崖上のスパイ (2021):映画短評
崖上のスパイ (2021)ライター2人の平均評価: 4.5
チャン・イーモウが描くスタイリッシュかつハードなスパイ戦
時は1934年、大日本帝国による中国人への弾圧・迫害を世界へ知らしめるべく、密命を帯びて満州国へ潜入したスパイチームと、彼らを捕らえるべく罠を張り巡らせる特務警察による壮絶な死闘が描かれる。真冬のハルピンの真っ白な雪景色、全身黒づくめのスパイと特務警察。この白と黒のコントラストを活かしたスタイリッシュなビジュアルに目を奪われ、ヒッチコック作品を彷彿とさせるチャン・イーモウ監督のスリリングな演出に息を呑む。悲壮感の漂うハードなストーリー展開も見応えがある。中国人で構成された特務警察の残酷さも際立つが、しかしやはり最も残酷なのは、同じ民族同士を敵と味方に分断させた日本の占領支配なのだろう。

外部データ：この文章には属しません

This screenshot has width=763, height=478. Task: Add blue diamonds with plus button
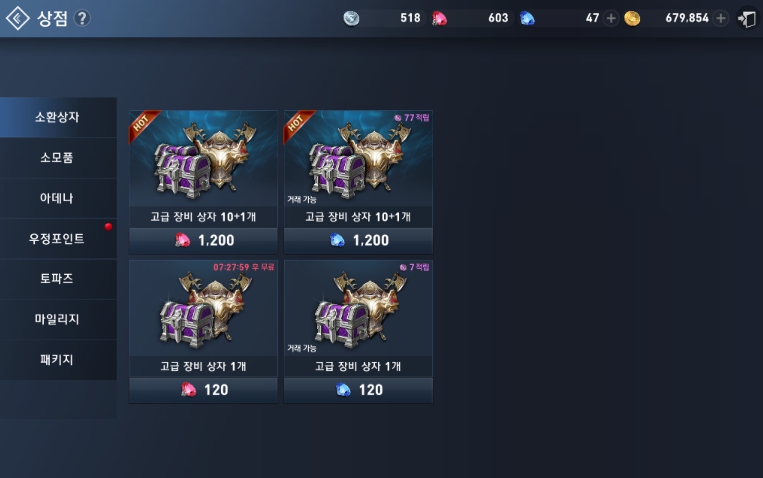611,18
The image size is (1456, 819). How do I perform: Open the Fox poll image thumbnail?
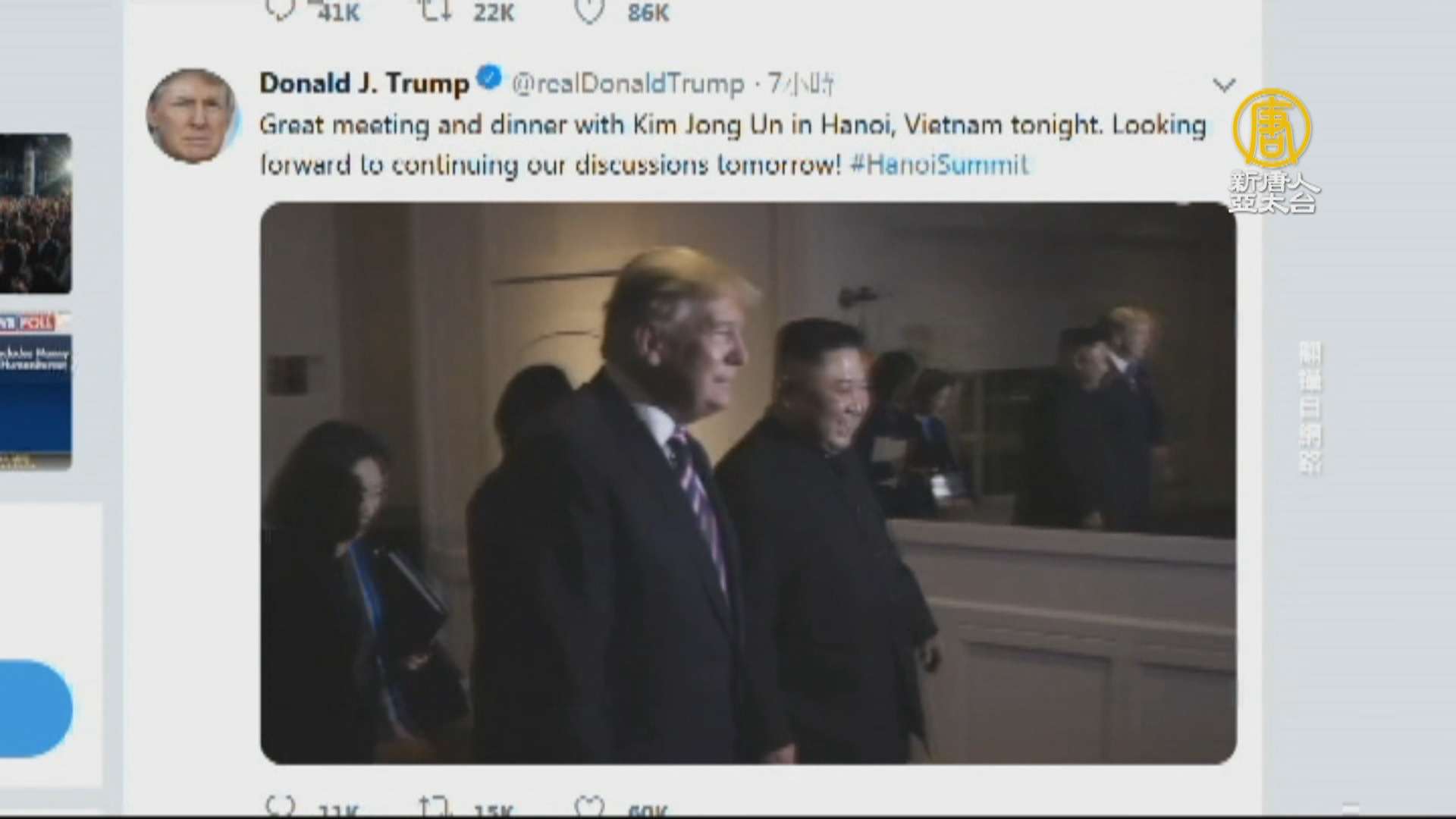[36, 391]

雪景色に映える、チャン・イーモウ流フィルム・ノワール
昼夜問わず、屋外のシーンは美しい雪景色で、そこに溶け込んだ黒いハットとコート姿のスパイたちが映えまくる。そんな『SHADOW/影武者』のスタイリッシュさにも似た黒と白のコントラストに圧倒される、チャン・イーモウ監督流フィルム・ノワール。男女4人が2班に分かれての抗日作戦がクールに描かれるなか、監督の前作『ワン・セカンド 永遠の24フレーム』に続くチャン・イーとリウ・ハオツン演じる年齢の差ペアが離れ離れになる中盤以降のトーンダウンは否めない。だが、二重スパイも明らかになる駆け引きや痛さ伝わる拷問、カーチェイスやお涙頂戴なメロドラマまで盛り込んだサービス精神に、★おまけ。